The patients in our study showed minimal depressive symptomatology. The reason for a chronic low depression level might be a mean duration of illness of 8.5 years. In addition, there was a moderate relationship between depression and physical activity level. Similarly, in the regression analysis, the level of depression was a more significant indicator among the indicators of physical activity level of individuals with knee OA. A one-year follow-up study on 40 patients with knee OA demonstrated that depression levels decreased over time in the two, six, and 12-month evaluations from the beginning of treatment.(29) In addition, a study of Summers et al.(30) on 65 individuals with OA showed a significant relationship between depression and physical activity parameters.

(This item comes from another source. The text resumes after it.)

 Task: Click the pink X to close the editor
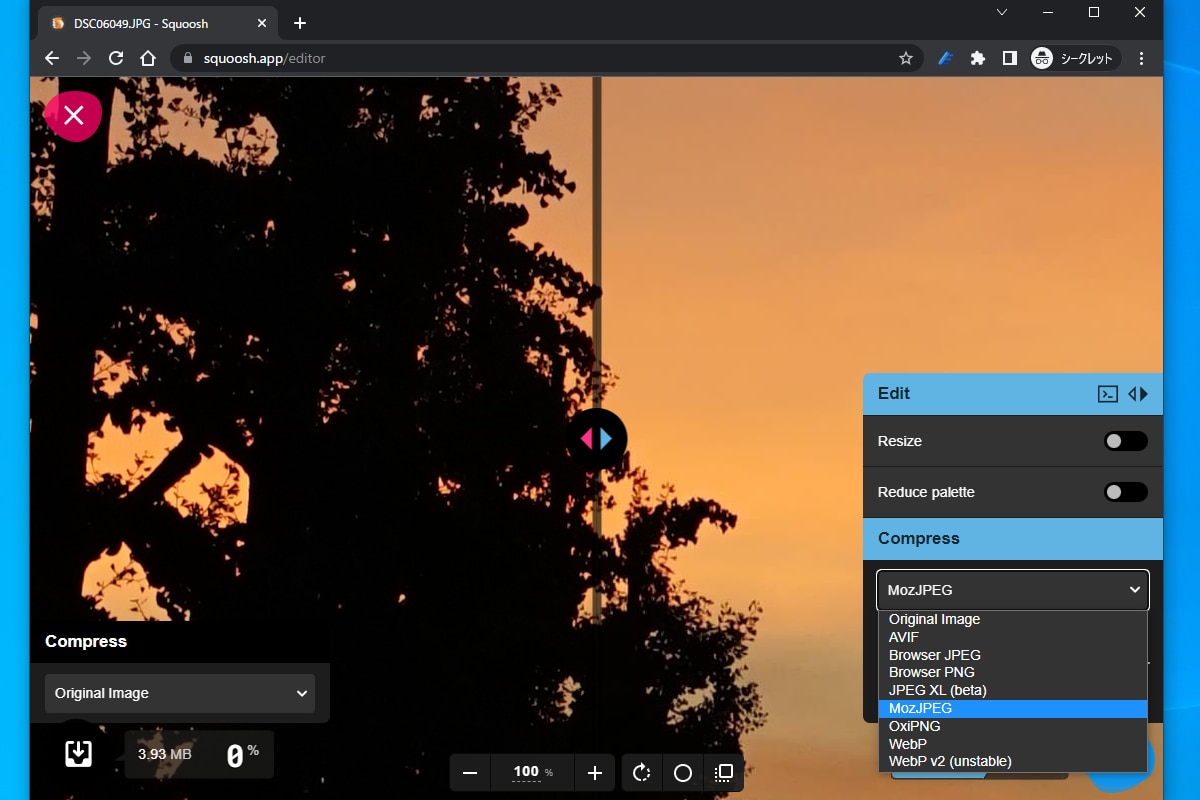pos(73,116)
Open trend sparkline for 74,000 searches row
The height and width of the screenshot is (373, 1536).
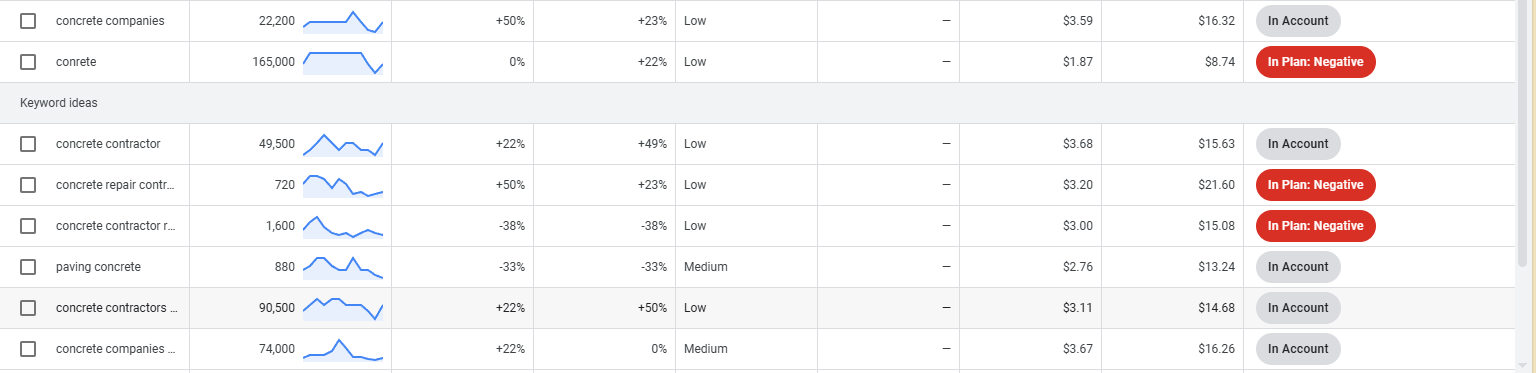343,350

Furthermore, Salaffi et al.(31) also found a relationship between depression and physical activity level in a study of 61 females with knee OA.

Given the literature on the relationship between physical performance and physical activity, Dunlop et al.(32) have shown a perfect correlation between physical performance and physical activity level in individuals with knee OA. In the regression analysis we conducted, a similar significant relationship was found between physical activity level and physical performance, suggesting that 6-MWT is an important predictor of the level of physical activity of individuals with knee OA. Likewise, in the literature, it has been suggested that 6-MWT is preferred in assessing the physical performance in knee OA.(14)

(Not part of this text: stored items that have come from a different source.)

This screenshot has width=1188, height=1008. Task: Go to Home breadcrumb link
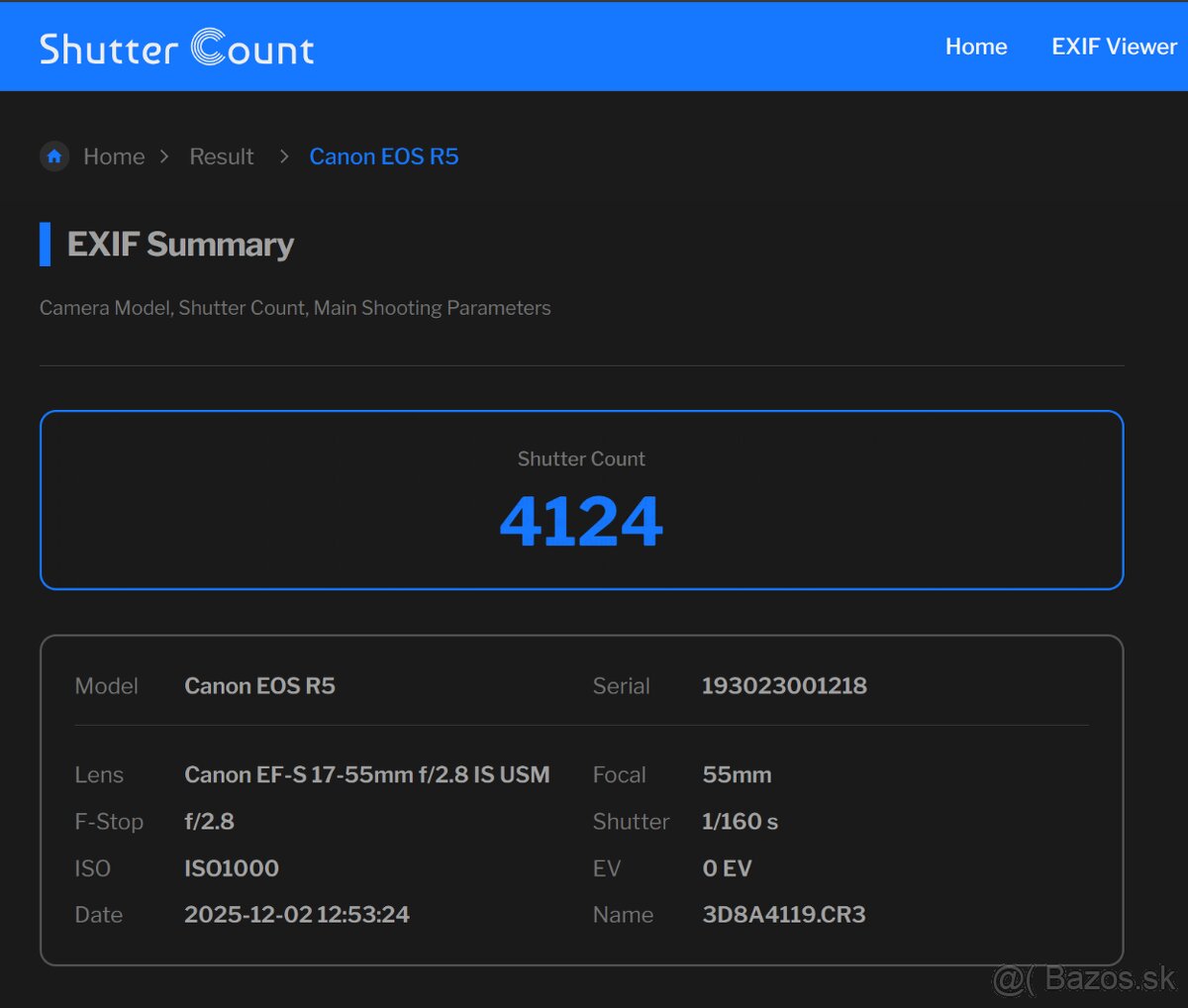pos(114,156)
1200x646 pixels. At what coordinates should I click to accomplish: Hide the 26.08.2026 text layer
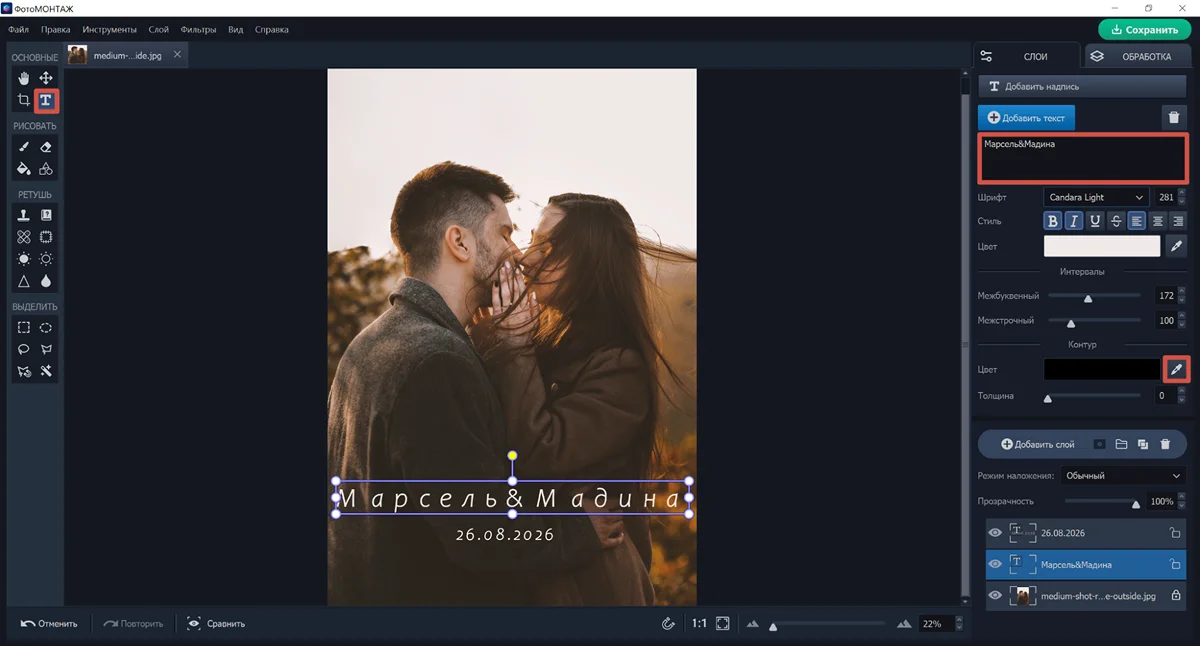[x=995, y=534]
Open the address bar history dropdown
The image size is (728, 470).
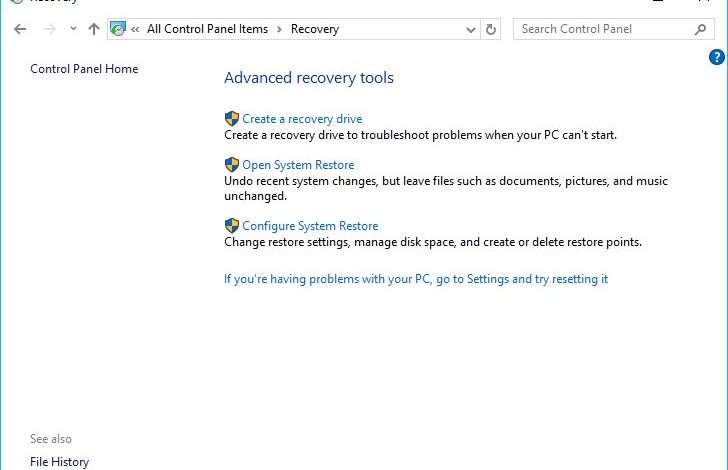(470, 30)
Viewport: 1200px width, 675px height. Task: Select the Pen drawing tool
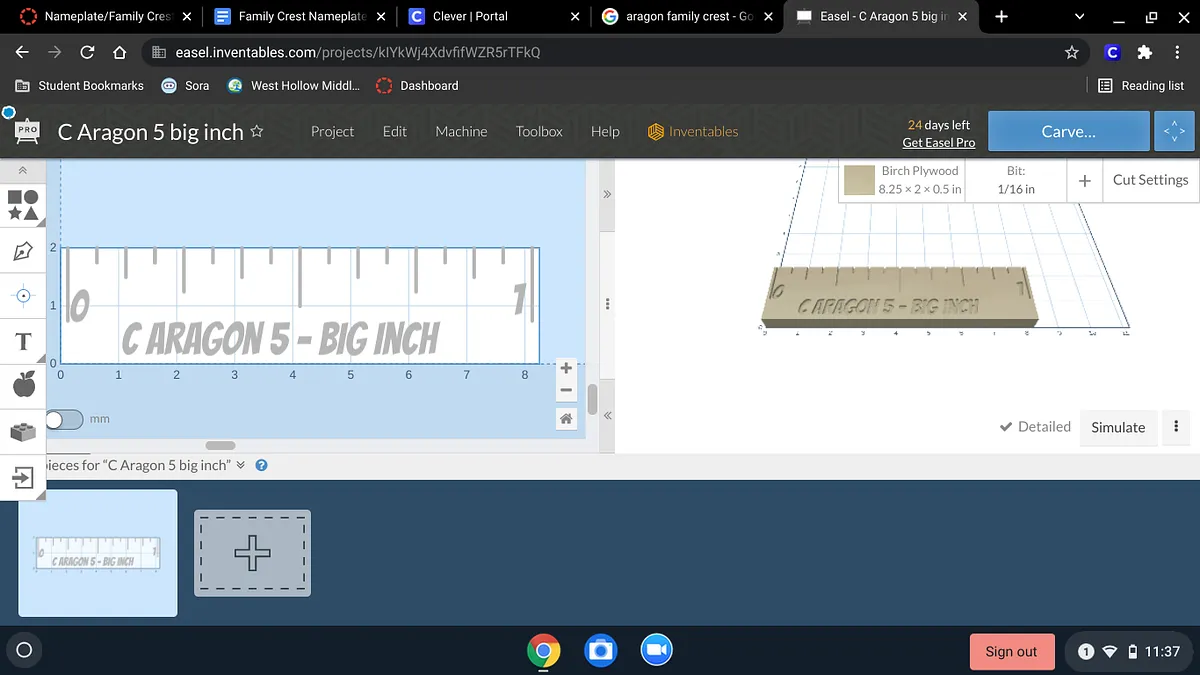click(x=23, y=251)
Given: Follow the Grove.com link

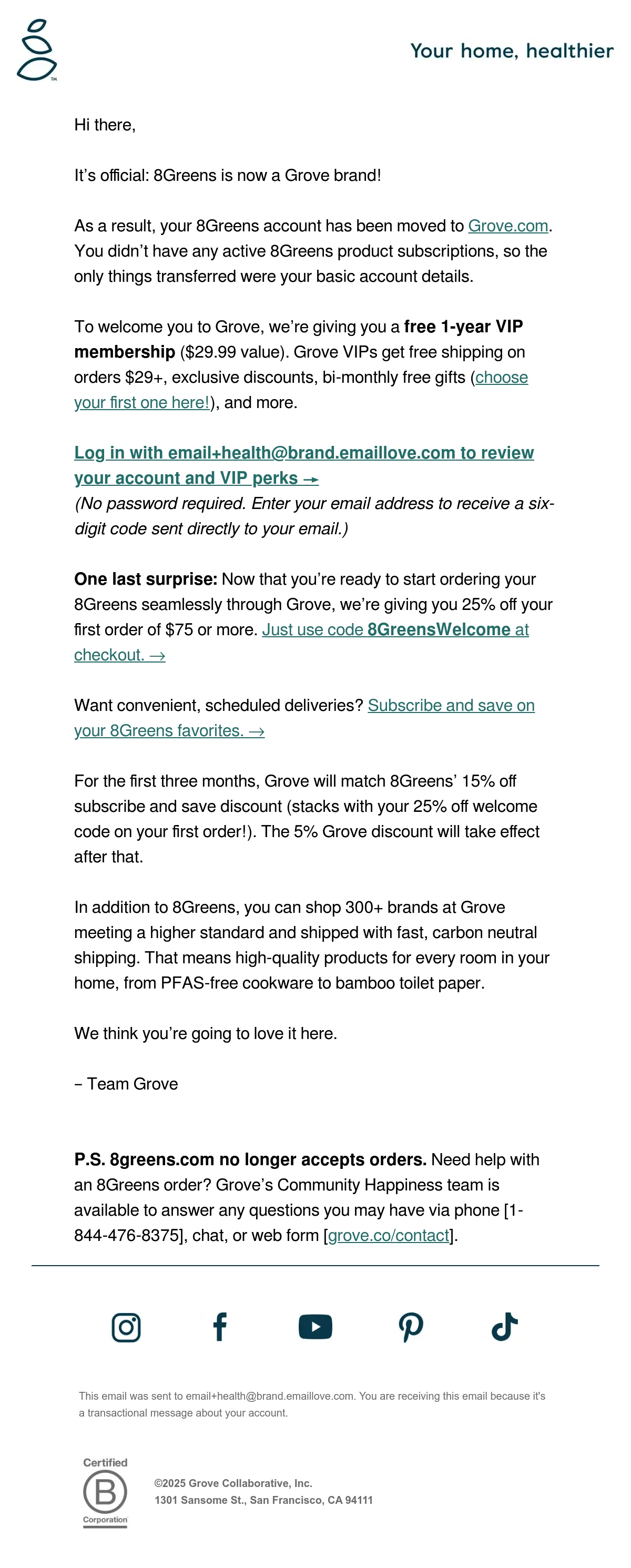Looking at the screenshot, I should [x=508, y=226].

The cross-sectional and correlational design of this study is a limitation. While we can discuss the associations we detected, we cannot imply causality. Using self-reported measurements raises possible concerns over common method bias in the estimation of these relationships. Moreover, the lack of a validated fear of movement scale specific for OA limits the multidimensional assessment of fear of movement. Longitudinal analyses are needed to determine whether these results may be generalized to individuals living in other geographic regions and confirm the presented associations.

In conclusion, physical activity levels are significantly related to OA symptoms and deserve more attention in both research and clinical practice. Results of the present study highlight the low functional status levels with high depression and kinesiophobia affecting physical activity levels to emphasize the need for assessment and innovative rehabilitation interventions in the population with knee OA. The factors that related to physical activity levels in our study were fear of movement, depression and functional performance. Physiotherapy interventions are needed to improve physical activity levels in daily life to modify risk or to implement early treatment strategies before the disease progresses and more costly solutions are needed.

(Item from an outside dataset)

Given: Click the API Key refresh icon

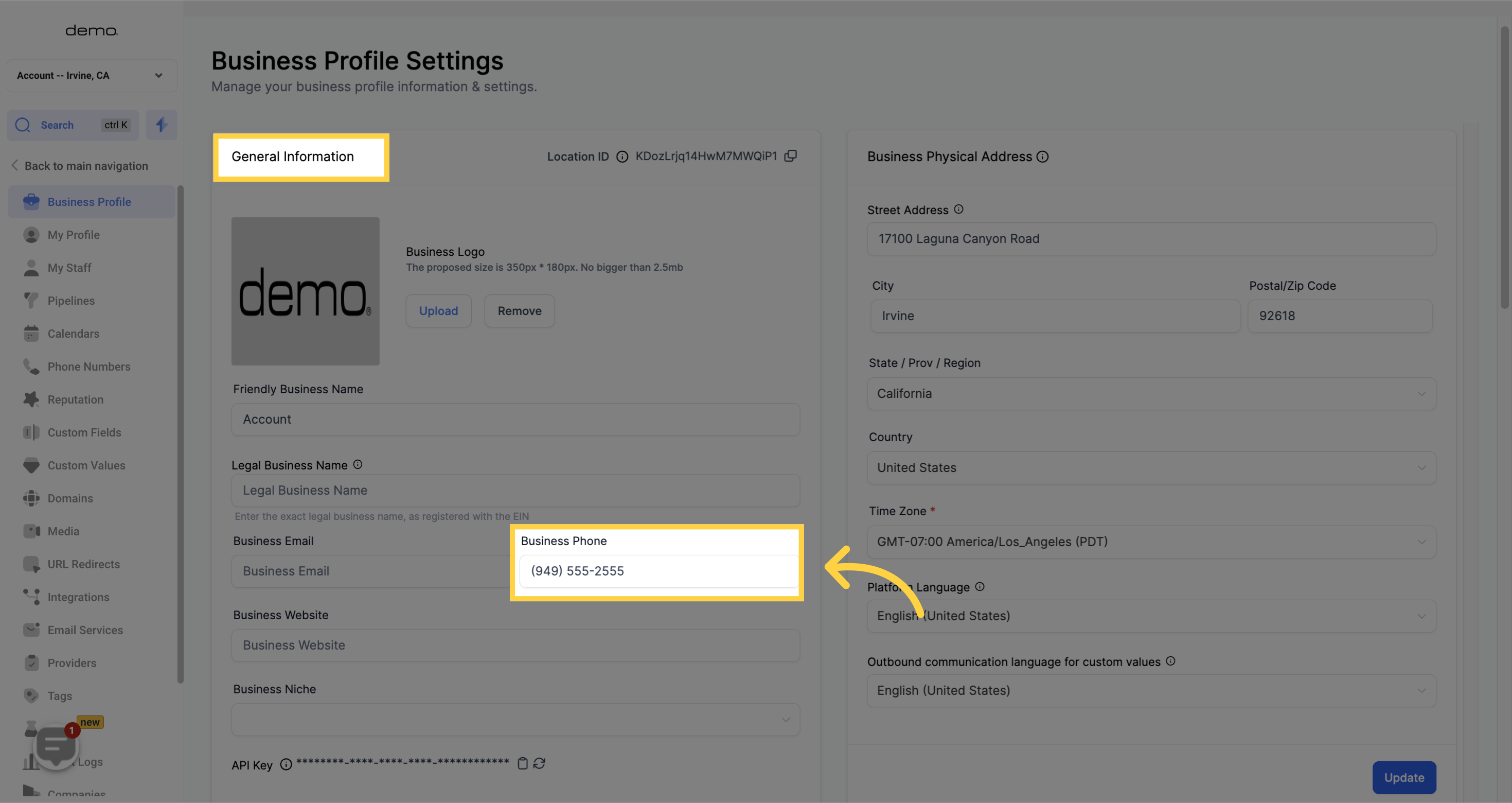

Citation: Kılınç H, Karahan S, Atilla B, Kınıklı Gİ. Can fear of movement, depression and functional performance be a predictor of physical activity level in patients with knee osteoarthritis? Arch Rheumatol 2019;34(x):i-vii.

Conflict of Interest

The authors declared no conflicts of interest with respect to the authorship and/or publication of this article.

Financial Disclosure

The authors received no financial support for the research and/or authorship of this article.